**What to produce**
Below are entries. Copy exactly the lines running from the line that holds "Blog littéraire: Fondant Grignote (361, 1824)" to the line that holds "Transmission (339, 1229)", with both ends included.

**Records provided**
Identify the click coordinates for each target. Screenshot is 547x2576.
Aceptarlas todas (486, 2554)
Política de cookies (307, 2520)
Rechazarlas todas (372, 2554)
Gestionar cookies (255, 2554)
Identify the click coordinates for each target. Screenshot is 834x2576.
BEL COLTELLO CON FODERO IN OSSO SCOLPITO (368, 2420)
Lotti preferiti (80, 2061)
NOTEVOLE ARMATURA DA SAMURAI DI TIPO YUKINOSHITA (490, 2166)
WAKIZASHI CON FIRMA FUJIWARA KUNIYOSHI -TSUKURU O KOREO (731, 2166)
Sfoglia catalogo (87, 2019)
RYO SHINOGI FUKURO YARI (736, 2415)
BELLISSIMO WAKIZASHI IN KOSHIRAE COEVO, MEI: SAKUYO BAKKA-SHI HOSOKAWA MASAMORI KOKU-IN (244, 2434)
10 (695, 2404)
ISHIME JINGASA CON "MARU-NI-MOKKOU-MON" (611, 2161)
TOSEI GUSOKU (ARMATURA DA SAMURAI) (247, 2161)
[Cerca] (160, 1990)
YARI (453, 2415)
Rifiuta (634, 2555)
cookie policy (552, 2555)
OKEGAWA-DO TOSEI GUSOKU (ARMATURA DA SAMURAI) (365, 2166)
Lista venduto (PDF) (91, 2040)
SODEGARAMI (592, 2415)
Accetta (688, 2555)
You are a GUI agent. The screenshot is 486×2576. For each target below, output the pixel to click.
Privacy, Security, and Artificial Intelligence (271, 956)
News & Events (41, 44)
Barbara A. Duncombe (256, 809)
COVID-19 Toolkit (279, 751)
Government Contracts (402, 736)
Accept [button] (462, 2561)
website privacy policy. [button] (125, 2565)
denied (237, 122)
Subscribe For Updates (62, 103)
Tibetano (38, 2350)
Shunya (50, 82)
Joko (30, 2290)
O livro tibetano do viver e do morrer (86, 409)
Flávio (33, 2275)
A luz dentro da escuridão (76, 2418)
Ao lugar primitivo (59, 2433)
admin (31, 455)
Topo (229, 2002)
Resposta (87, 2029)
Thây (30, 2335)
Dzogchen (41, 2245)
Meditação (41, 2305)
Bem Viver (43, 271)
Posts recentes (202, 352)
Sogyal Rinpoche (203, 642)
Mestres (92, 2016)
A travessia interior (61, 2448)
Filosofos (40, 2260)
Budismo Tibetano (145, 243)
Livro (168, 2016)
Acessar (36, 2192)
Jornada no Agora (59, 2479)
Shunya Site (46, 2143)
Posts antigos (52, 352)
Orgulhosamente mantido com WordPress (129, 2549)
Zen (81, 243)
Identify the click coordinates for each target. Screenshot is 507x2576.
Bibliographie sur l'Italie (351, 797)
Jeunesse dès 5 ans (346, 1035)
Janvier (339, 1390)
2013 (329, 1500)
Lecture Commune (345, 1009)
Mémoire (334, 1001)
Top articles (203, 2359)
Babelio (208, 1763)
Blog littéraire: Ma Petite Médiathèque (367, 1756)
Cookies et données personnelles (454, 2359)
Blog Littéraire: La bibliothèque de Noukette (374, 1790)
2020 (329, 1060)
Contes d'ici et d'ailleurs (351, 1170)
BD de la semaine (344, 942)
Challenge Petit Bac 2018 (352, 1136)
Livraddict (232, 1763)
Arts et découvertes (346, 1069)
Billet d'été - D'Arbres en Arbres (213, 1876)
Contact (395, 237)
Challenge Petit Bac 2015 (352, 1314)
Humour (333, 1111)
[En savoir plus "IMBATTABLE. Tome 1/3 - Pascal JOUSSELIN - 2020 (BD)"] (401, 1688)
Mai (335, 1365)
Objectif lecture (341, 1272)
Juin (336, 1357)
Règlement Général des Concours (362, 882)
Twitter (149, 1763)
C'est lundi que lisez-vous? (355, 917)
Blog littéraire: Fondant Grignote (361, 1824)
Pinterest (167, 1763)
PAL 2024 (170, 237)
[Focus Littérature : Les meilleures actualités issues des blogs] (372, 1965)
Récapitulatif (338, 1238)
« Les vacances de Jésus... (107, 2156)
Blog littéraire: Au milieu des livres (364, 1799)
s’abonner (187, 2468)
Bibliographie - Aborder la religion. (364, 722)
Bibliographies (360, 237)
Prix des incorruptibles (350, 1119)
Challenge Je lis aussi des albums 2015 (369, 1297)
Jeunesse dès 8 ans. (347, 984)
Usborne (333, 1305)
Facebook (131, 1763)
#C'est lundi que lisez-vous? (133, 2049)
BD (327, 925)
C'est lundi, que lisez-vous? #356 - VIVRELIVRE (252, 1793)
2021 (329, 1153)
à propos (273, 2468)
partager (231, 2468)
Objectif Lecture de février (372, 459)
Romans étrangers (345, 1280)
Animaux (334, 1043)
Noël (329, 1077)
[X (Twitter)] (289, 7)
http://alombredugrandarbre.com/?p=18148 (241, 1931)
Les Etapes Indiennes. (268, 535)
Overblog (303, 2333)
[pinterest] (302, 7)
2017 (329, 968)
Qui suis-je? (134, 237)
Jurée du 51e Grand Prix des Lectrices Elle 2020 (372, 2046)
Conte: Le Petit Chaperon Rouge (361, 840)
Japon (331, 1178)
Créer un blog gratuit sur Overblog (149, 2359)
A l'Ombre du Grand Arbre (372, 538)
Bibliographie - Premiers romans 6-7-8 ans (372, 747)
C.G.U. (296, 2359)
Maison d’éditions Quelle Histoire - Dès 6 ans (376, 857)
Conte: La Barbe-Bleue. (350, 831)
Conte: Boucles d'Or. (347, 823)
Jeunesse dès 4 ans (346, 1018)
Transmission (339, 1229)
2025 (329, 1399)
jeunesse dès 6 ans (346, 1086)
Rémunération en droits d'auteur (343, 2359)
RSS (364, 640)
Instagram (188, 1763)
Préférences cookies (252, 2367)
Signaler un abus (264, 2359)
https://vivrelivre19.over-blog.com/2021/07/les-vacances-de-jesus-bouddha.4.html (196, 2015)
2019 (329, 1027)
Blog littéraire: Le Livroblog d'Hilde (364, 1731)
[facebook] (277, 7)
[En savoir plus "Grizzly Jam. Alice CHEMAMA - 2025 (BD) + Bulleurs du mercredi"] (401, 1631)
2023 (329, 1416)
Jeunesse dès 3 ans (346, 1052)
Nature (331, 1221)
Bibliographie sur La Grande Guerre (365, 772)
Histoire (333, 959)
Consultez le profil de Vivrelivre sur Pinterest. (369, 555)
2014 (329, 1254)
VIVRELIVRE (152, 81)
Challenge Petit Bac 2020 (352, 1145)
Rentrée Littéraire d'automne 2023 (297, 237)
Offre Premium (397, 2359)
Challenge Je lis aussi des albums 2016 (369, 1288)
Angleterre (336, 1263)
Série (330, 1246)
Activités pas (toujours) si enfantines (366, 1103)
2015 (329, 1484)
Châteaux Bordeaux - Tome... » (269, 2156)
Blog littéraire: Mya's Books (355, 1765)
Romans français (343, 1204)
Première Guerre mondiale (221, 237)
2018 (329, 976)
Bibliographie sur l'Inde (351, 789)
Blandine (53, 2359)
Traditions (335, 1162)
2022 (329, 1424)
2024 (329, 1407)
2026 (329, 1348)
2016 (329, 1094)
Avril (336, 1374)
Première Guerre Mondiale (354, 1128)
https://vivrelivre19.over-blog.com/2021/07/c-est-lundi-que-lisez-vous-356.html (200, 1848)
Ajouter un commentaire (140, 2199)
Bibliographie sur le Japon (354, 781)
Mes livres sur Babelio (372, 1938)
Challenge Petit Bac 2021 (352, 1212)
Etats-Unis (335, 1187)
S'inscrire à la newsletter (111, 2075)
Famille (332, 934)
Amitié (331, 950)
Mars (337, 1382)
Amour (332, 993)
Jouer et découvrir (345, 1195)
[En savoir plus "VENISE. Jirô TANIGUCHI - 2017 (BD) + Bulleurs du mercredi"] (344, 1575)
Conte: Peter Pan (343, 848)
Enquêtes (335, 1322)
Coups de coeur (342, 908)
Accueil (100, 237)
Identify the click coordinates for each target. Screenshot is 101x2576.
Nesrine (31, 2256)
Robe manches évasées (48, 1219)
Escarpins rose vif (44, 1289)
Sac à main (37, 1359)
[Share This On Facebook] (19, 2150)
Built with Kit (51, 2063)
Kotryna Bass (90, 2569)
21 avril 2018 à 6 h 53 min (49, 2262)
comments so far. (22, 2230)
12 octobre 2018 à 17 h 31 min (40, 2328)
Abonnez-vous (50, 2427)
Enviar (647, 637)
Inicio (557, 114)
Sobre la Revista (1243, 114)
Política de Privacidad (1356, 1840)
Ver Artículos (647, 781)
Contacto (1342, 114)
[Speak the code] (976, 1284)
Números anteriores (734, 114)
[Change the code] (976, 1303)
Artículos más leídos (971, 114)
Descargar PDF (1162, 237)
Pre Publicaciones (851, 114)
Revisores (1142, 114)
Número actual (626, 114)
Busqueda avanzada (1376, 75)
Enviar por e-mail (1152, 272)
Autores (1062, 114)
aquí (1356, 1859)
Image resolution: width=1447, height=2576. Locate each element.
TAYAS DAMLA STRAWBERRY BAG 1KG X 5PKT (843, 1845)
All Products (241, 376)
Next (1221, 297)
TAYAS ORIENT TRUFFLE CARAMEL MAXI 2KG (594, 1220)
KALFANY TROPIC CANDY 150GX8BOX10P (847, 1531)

**Result**
Blog littéraire: Fondant Grignote (361, 1824)
Pinterest (167, 1763)
PAL 2024 (170, 237)
[Focus Littérature : Les meilleures actualités issues des blogs] (372, 1965)
Récapitulatif (338, 1238)
« Les vacances de Jésus... (107, 2156)
Blog littéraire: Au milieu des livres (364, 1799)
s’abonner (187, 2468)
Bibliographie - Aborder la religion. (364, 722)
Bibliographies (360, 237)
Prix des incorruptibles (350, 1119)
Challenge Je lis aussi des albums 2015 (369, 1297)
Jeunesse dès 8 ans. (347, 984)
Usborne (333, 1305)
Facebook (131, 1763)
#C'est lundi que lisez-vous? (133, 2049)
BD (327, 925)
C'est lundi, que lisez-vous? #356 - VIVRELIVRE (252, 1793)
2021 (329, 1153)
à propos (273, 2468)
partager (231, 2468)
Objectif Lecture de février (372, 459)
Romans étrangers (345, 1280)
Animaux (334, 1043)
Noël (329, 1077)
[X (Twitter)] (289, 7)
http://alombredugrandarbre.com/?p=18148 (241, 1931)
Les Etapes Indiennes. (268, 535)
Overblog (303, 2333)
[pinterest] (302, 7)
2017 (329, 968)
Qui suis-je? (134, 237)
Jurée du 51e Grand Prix des Lectrices Elle 2020 (372, 2046)
Conte: Le Petit Chaperon Rouge (361, 840)
Japon (331, 1178)
Créer un blog gratuit sur Overblog (149, 2359)
A l'Ombre du Grand Arbre (372, 538)
Bibliographie - Premiers romans 6-7-8 ans (372, 747)
C.G.U. (296, 2359)
Maison d’éditions Quelle Histoire - Dès 6 ans (376, 857)
Conte: La Barbe-Bleue. (350, 831)
Conte: Boucles d'Or. (347, 823)
Jeunesse dès 4 ans (346, 1018)
Transmission (339, 1229)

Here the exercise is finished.